KAPLAN: Golly. That's hard. I think it would be fair to say I have liked almost my entire career at Northern, with the exception of the Wingfield administration which was fairly stressful for all of us. Particularly those of us who had been part of the La Tourette administration and were disappointed in that appointment but were then dumbfounded as we did not know how to behave. Years later, I was watching a TV program on the last days of the Nixon administration and I'm sitting there watching it and I thought, Jeez, I should have taken notes," because on a, obviously, much bigger scale but in many ways, the chaos in the Nixon administration, the last days of the Nixon administration was, to me, very representative of the last days of the Wingfield administration. In that what you have is a bunch of career administrators who, whether they are wild about the leadership or not, believe that their job is to do their job and you're trying to do the best you can under the circumstances, and you have a long history in which you have relationships outside the building and outside the university and with agency heads and people in the community and so on and so on, and you're trying to support the leadership and at the same time, you'd like to be able to explain what you're doing in case somebody asks or somebody you know, or somebody you've been working with for years, you need to feel comfortable but you can make a sensible statement and not have everybody wonder if you lost track of the ball.
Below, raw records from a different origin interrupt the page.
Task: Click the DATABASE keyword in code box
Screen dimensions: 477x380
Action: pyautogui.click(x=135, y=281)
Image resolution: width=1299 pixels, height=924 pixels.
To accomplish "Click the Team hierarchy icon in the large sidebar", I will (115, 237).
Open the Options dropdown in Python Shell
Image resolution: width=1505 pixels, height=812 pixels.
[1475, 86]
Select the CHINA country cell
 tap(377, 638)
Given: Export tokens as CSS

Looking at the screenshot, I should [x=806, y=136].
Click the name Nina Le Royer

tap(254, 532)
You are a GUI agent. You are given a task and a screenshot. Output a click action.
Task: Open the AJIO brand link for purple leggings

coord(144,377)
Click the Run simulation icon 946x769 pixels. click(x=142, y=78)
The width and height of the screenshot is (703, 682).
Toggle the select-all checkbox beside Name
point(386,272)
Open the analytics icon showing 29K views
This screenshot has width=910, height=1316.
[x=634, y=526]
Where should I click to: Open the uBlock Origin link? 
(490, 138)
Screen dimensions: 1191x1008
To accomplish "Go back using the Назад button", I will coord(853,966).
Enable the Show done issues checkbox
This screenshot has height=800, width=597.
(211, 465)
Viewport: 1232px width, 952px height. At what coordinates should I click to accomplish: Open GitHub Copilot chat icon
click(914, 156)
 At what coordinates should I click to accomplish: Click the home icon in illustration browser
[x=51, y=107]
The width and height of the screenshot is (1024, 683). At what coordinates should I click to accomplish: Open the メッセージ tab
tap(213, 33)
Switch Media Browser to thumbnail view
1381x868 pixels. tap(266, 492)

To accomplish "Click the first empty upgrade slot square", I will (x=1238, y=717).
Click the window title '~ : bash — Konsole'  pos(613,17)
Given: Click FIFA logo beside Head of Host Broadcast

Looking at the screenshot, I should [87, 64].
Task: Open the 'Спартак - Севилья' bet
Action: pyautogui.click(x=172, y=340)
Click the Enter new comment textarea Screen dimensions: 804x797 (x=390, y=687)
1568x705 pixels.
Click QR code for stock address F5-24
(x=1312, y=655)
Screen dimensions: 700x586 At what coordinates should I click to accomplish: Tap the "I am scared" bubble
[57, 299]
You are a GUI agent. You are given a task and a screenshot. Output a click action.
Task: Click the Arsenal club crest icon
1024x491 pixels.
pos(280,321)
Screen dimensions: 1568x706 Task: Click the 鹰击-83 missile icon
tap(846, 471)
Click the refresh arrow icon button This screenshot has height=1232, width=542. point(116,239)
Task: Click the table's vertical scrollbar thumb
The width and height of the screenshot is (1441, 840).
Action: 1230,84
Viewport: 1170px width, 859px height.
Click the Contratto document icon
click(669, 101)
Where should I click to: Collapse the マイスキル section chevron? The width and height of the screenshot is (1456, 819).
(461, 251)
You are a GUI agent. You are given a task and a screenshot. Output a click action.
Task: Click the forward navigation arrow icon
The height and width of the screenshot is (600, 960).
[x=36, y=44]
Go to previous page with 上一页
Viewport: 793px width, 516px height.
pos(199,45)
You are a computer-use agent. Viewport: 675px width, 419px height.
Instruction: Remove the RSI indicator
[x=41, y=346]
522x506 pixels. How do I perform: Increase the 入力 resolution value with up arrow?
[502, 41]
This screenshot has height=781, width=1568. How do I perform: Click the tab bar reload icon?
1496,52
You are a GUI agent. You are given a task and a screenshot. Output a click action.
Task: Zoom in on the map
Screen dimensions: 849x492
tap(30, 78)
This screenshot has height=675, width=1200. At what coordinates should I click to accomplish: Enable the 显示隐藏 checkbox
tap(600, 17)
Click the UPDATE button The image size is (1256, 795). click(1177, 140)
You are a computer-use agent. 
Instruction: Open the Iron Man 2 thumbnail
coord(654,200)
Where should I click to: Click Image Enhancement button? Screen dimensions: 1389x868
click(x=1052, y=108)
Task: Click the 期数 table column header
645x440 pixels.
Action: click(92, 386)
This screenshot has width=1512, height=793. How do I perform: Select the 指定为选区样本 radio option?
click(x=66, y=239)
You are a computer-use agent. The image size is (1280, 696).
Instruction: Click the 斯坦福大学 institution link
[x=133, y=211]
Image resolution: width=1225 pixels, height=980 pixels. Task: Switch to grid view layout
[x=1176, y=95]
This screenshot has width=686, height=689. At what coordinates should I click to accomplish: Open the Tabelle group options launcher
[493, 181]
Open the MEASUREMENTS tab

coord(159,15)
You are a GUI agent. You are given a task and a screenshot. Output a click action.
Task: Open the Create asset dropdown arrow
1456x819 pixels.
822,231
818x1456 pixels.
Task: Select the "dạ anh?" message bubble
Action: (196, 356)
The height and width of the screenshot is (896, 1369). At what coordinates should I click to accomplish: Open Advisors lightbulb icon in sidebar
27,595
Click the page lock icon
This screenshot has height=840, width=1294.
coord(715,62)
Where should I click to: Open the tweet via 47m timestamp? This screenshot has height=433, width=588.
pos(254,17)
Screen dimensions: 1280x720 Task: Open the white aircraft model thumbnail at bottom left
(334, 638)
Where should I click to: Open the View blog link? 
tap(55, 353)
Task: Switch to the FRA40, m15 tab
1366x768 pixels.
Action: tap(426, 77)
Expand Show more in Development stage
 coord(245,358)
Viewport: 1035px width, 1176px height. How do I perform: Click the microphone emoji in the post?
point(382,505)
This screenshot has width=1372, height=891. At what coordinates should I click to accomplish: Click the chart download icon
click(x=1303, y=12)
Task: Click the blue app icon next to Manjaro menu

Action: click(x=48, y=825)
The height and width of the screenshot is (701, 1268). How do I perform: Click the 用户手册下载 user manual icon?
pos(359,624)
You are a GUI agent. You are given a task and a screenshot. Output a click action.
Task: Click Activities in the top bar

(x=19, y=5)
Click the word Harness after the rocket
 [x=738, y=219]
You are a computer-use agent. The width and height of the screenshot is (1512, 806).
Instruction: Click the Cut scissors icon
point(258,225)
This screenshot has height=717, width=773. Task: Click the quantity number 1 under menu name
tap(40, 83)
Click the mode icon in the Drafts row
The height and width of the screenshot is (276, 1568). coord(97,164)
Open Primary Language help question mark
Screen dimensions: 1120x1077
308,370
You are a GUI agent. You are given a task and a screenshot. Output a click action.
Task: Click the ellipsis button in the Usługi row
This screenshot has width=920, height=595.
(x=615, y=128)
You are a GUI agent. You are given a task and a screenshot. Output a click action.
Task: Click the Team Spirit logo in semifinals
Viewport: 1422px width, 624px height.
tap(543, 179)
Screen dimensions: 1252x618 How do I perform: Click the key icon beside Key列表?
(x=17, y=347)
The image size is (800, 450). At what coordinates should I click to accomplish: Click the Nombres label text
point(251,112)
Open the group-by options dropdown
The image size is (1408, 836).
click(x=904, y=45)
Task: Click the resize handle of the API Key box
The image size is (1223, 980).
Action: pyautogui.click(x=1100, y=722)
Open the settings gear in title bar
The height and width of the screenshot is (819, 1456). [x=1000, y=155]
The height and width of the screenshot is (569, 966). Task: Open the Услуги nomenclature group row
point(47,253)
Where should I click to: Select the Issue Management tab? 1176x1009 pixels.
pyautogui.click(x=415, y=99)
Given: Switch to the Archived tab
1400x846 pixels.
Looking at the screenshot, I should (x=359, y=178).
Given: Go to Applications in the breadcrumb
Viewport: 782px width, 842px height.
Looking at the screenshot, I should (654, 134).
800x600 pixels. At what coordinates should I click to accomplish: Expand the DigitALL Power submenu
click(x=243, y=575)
And that got to be harder and harder to do, so an enormous amount of time under those circumstances gets spent in either handwringing or general efforts to cover your tail in that things that we used to get done with a phone call, we now sent a memo. Things that we used to get done by sending a memo to the party who needed to do something, we now send a memo with four copies to my supervisor, your supervisor, everybody else's supervisor. Things that we used to get done by sending a memo that said, "With regard to the following, I am going to do this or that." you now said, "With regard to the following, I will be doing this or that unless I hear something to the contrary," or, "Please advise by Friday the fourteenth." Or something like that.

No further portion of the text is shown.